Explaining anti-Semitism (and Israel) to progressive Europeans
October 17, 2010 in Uncategorized | Tags: Antisemitism, Comment is Free, Guardian, Europe | by Adam Levick | 1 comment
I was sitting in Cafe Aroma with my new French friends, a young couple I met while on a tour in Jerusalem, having a really enjoyable conversation – the kind you often have on vacation, especially long vacations where you’re more likely to throw your usual social caution to the wind. It’s the kind of liberation you feel as the result of being by so far from everything and everyone you’ve ever known. It allows you take greater risks and throw your normal social caution to the wind. Though I’m not technically on vacation, making Aliyah (6000 miles away from the place I called home for most of my life) has definitely made me more prone to the mood I was in while backpacking across Europe in my 20s – the sense of unlimited possibilities.
I think the three of us ended up talking for over 2 hours, a conversation which revolved around many things, but politics and religion took up most of our time – which seemed quite natural given their obvious erudition and genuine curiousness. My new friends genuinely seemed to have more questions (about Judaism, Israel, the U.S.) than answers, assumptions, or specific opinions – all of which made them quite pleasant interlocutors.

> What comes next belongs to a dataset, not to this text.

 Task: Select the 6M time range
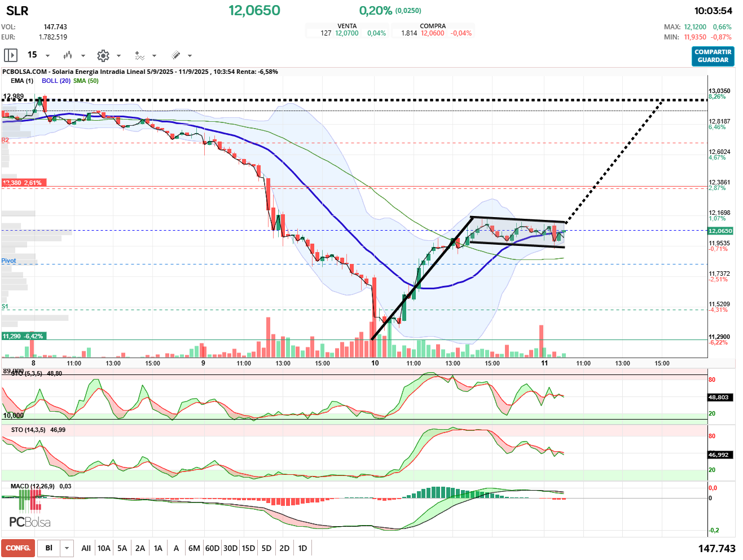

My friends were not Jewish, not evangelical Christians or religious in any sense, and not in any way connected to the Jewish state in the usual way. They were simply visiting Israel out of curiousness. They were secular Europeans on vacation – the kind of visitors most countries take for granted but, in Israel, is at least a bit more unusual. Indeed, their background made me think through my answers a bit longer than I normally would have. I felt that – especially when the conversation touched on the Israeli-Palestinian Conflict, Zionism, and, American Jewry – I was, simultaneously representing my identities as an American, a new Israeli, and a Jew more broadly.

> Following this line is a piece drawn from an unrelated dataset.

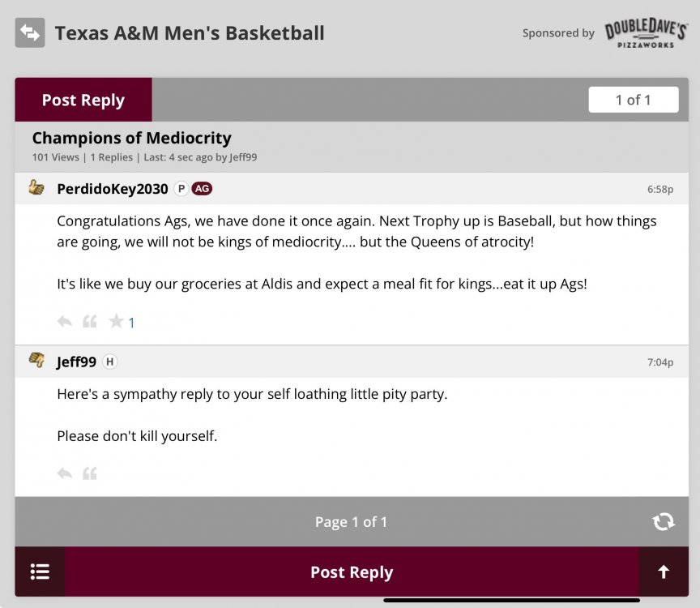Click the AG badge next to PerdidoKey2030
The image size is (700, 608).
(202, 189)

I must admit, my answer to the question, ”why did you move to Israel” is a bit different when posed by a non-Jew, both in the broader discourse I engage in, as well as in the specific language I use. How many non-Jews, for instance, know what the word ”Aliyah” means? To what degree do I need to defend/explain the Israeli Right of Return? Even the word, ”Zionist”, for instance, tragically, often has negative connotations for many in the non-Jewish progressive community – which made me wonder if much of what I was going to say would be lost in (political) translation.

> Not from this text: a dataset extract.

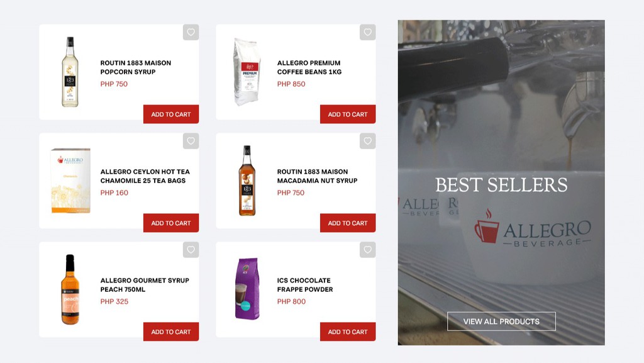Image resolution: width=644 pixels, height=363 pixels.
Task: Add Ceylon Chamomile tea bags to cart
Action: [x=171, y=223]
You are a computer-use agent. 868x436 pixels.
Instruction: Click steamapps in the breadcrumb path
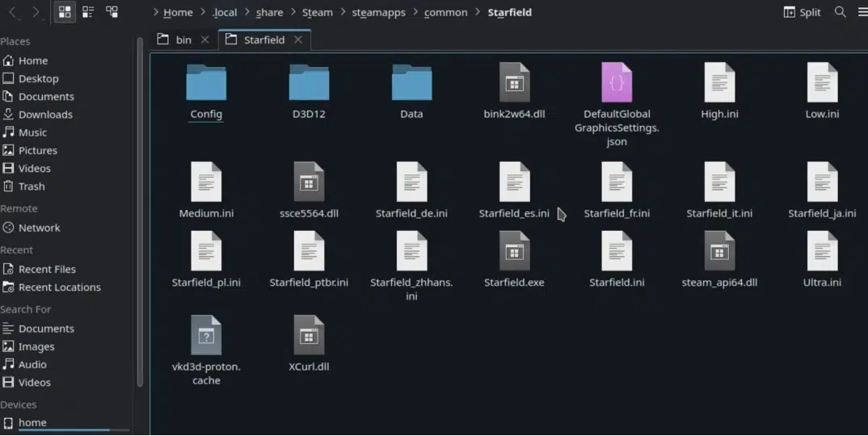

Further, while conversing with my new friends I was trying hard to take them and their questions at face value, and not put them in the pre-assigned category of progressive Europeans (of the Guardian reading variety) who are hostile towards Israel – and, indeed, there was nothing even remotely indicating they held such views. And, in fact, I found their erudition quite refreshing. Even though they may not be overly informed on the topic of modern Zionism, their education and open-mindedness allowed them absorb what I was saying with a broad understanding of the political, cultural, and religious themes I was exploring. They were truly European in the very best sense of the word. However, though their English was excellent, and I don’t think they missed much of what I was saying, there is, when discussing complex matters with non-native English speakers, always the fear that some of the nuance of the words and phrases you use may get lost or even slightly misinterpreted.